The restaurant was crowded when we walked in. I imagined it was always crowded; it was the sort of place where no one wore their wealth ostentatiously, but wore it all the same. Cashmere. Driving gloves on the table. That sort of thing. Leander pointed the way to a series of small private rooms, off past the bar where James Watson was drinking, alone.

“You go on,” he said. “I’ll say good-bye to James, and you can go talk to Jamie, and we can leave. Ten minutes, yes? There’s a flight leaving LaGuardia at eleven. I mean to be on it.”

I watched him as he walked toward James. It was voyeuristic to do so. But I thought I might learn something, maybe, about myself.

He approached silently—that wasn’t hard to do in a restaurant this crowded, I deducted points—and sat down beside James all at once, as though he’d stepped through an imaginary door. It was the sort of thing that would usually get me a delighted smile, I thought. The show of effort, the neatness of it.

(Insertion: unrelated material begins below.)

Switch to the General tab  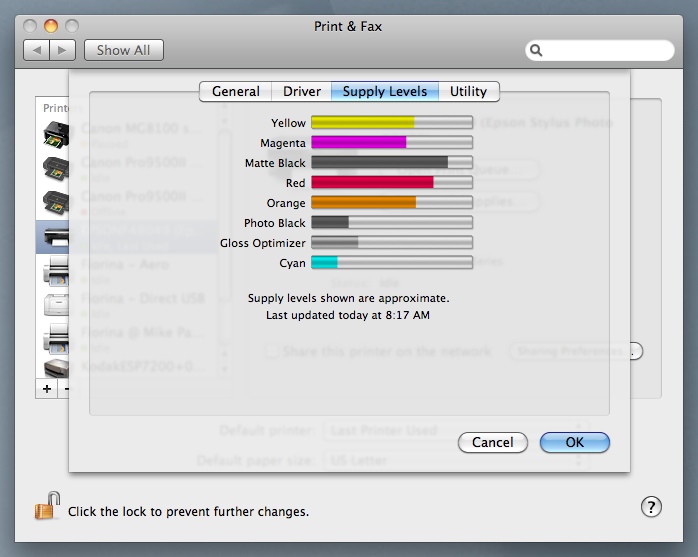click(x=236, y=91)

James Watson looked up at Leander, and then he put a hand over his eyes. Was he weeping? The trick wasn’t that good.

Oh, I thought. I should not be watching this.

But I didn’t go to the table, either. It was a fit of vanity more than anything else that led me to the restroom instead. I’d told myself I wanted to make sure my lockpicking kit wasn’t showing beneath my dress. Wasn’t it interesting, the interplay between our verbal thoughts and the currents that ran beneath them? In actual fact I wanted to assure myself that I looked pretty before I saw Jamie Watson for the last time, and I knew that was why I was going. (Good-byes are difficult; let me have this one thing; qui multum habet, plus cupit, et cetera.) I looked passable for someone who suspected that the man trying to kill her was in the same restaurant.

Fine. I bent to wash my hands.

Noise from the other side of the bathroom wall, like someone beating a wet sack with their fists. More accurately, like someone was trying to kill someone else in the men’s.

Watson.

I didn’t stop to think about it. To consider the decision. It only took a moment to take the gun out of my evening bag.





Twenty-Three


Jamie


LUCIEN MORIARTY HAD NO INTENTION OF KILLING ME. I knew, because he was telling me that verbatim.